Discussion :

[Tchinkatchuk]

Bonjour à tous,

Je cherche à empêcher la connexion simultanée avec un seul login et mot de passe
Mon client veut en effet limiter au maximum que des gens se pretent leurs comptes afin de ne payer qu'un seul abonnement.

Je ne sais pas quelle est la meilleur facon de faire.

Quelqu'un a une idee ?

Si jamais quelqu'un l'a deja fait sur symfony, ce serait royal.

Bonne journée a tous

[Rodrick]

La première solution qui me vient à l'esprit serait de vérifier l'adresse IP.
Tu enregistres l'adresse IP lors de la connexion dans une variable de session et tu la vérifies à chaque action.

[Tchinkatchuk]

Donc si je comprend bien.

Il se connecte :
- J'enregistre L'IP en base par exemple
- A quage action, je checke son IP
- Si nouvelle connexion dans les 20 min avec ip différentes, je virte l'utilsiateur.


Je pense que je vais faire ca.
En fait, je ne veux pas interdire plusieurs IP car wanadoo and co sont en dynamique mais juste empecher au maximum l'utilisation du compte par deux personnes au meme moment.
Par contre, cela n'empeche pas l'utilisation dans une meme entreprise.

La je partais sur just la date de la derniere action.
Si connexion moins de 20 minutes pares, --> interdit.

Mais c'est vraiment foireux.

merci, je vais voir ca.

[marcha]

Malheureusement, l'adresse IP peut être la même si les utilisateurs sont
derrière un NAT.

L'idée est de pouvoir vérifier facilement si un utilisateur est logué sur une autre
session.
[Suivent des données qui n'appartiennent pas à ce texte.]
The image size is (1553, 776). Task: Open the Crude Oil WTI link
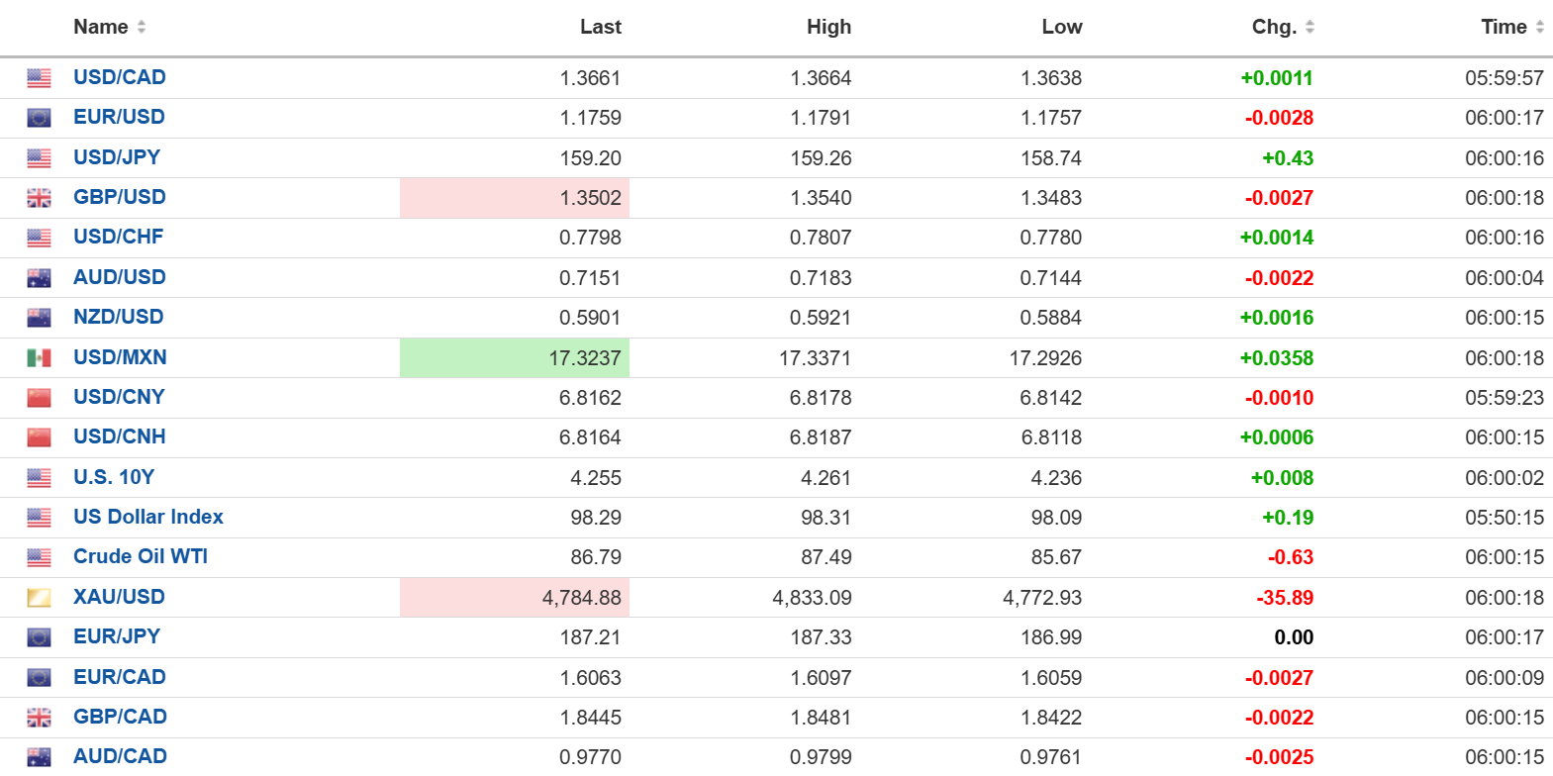coord(141,556)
Pour cela tu dois avoir accès aux sessions des autres utilisateurs.

Deux techniques:

1) tu travail avec session_save_path, cela te permet de lire les sessions en cours.
Attention, si tu as plusieurs applications sur le même serveur c'est probablement
mieux d'isoler les sessions d'une application en fixant le chemin de sauvegarde
des sessions dans un dossier à toi.

2) Tu utilise un système de gestion customisé pour les sessions, avec session_set_save_handler
c'est un peux compliqué, mais il existe des scripts qui font ça, par exemple en
gérant les sessions dans mysql, voir ce post

[Tchinkatchuk]

Ok, merci.

Suivant le temps que mon boss me laisse, je vais opter pour r ca. C'est toujours bon a savoir.
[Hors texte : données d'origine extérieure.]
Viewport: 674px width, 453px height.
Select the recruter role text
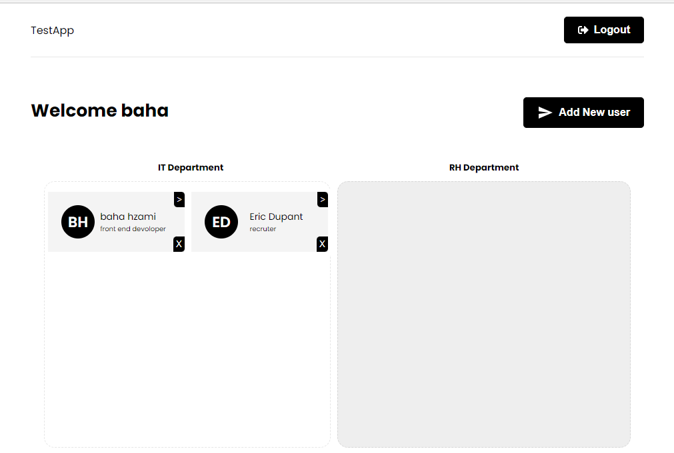tap(263, 228)
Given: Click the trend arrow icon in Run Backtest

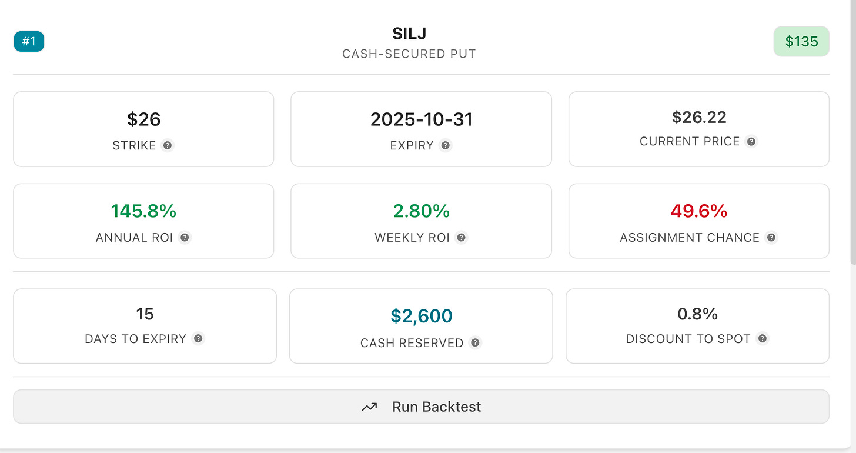Looking at the screenshot, I should click(369, 407).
Bon week end a vous deux. et aux autres aussi d'ailleurs

[sharrascript]

bonjour à tous!!

Je ne veux décourager personne, mais je pense que c'est quasi impossible!

En effet, on peut avec les adresses IP ou d'autres méthodes, trouver des petits malins qui ont plusieurs comptes. (ceci est même bien à dénicher)

Mais des personnes qui utilisent le même compte en s'échangeant le login/MP. Je dis chapeau à celui qui trouve la solution!!

Même une banque ne peu empêcher cela, si demain je décide de laisser mon MP et N° de compte à mon frère pour qu'il gère mon compte pendant que je prend une semaine de vacance en plein désert, rien ne peu empêcher qu'il se connect. c'est comme laisser le code d'une CB et la CB à quelqu'un...

Voilà mon avis.

Conclusion:

Gérer le multicompte ou l'échange de compte c'est possible, mais pas le partage d'un compte, enfin c'est mon point de vu.

++

[Tchinkatchuk]

Attention, je n'ai pas dit que c'etait possible a 100%.

Il faut une plateforme de "datamining" sur les statistiques pour detecter de possible 'fraudeur' et cela prend des années. hattrick se démerde tres bien la dessus.

Maintenant, je veux juste éviter que un compte soit utilisé deux fois dans le même temps. Rien n'empechera de se connecter à des instants séparés. Mais cela permettrait d'identifier les "possibles" fraudeeurs.

Je sais que le gain est faible mais le client y tiens.